EXERCISE OBJECTIVE ▸
In the entries below, find each line bearing the string "every" and copy it.

EXERCISE MATERIALS ▸
—————
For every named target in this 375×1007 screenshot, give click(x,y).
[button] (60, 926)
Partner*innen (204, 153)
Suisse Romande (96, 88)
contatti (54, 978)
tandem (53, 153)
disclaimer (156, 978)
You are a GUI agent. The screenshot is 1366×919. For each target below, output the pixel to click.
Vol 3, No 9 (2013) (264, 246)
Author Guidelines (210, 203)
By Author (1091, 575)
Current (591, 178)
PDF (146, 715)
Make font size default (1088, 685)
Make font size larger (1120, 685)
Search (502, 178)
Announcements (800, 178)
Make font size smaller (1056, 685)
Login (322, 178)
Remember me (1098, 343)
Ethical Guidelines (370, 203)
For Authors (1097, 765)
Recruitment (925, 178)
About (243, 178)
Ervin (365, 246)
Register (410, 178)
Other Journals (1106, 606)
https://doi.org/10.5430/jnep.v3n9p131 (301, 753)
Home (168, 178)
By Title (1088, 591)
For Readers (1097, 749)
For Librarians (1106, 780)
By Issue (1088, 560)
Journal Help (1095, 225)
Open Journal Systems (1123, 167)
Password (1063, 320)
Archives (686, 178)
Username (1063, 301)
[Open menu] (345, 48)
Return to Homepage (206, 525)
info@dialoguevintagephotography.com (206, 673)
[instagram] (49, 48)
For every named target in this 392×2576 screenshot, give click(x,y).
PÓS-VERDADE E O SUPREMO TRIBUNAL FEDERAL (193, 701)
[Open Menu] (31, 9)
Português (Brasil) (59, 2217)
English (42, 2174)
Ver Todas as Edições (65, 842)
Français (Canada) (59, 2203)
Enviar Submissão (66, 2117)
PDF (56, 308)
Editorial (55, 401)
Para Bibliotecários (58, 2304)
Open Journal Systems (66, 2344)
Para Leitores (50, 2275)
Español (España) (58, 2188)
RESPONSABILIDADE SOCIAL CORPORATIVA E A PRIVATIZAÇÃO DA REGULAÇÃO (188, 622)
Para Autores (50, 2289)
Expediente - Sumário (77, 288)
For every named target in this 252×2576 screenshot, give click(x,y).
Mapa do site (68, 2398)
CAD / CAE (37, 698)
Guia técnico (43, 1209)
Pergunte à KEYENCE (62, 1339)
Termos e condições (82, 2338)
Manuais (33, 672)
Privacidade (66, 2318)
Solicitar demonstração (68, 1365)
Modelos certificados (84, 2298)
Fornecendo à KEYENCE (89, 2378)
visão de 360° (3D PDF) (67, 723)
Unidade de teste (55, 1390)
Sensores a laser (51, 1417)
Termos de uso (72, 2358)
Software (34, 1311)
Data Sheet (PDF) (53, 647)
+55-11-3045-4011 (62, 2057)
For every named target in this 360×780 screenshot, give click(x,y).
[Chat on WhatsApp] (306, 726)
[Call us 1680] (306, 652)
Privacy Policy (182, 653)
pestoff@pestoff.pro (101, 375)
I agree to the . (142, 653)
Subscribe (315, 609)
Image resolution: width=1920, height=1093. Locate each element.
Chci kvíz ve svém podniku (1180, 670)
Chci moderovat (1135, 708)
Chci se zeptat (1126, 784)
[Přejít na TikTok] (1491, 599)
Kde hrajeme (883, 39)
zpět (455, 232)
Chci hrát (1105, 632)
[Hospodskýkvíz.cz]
—————
RESPONSE AREA ▸
For every named target in this 375×1007 screenshot, give click(x,y).
For every named target in this 392×2576 screenshot, give click(x,y).
For every named target in this 252×2576 screenshot, give click(x,y).
For every named target in this 360×780 screenshot, give click(x,y).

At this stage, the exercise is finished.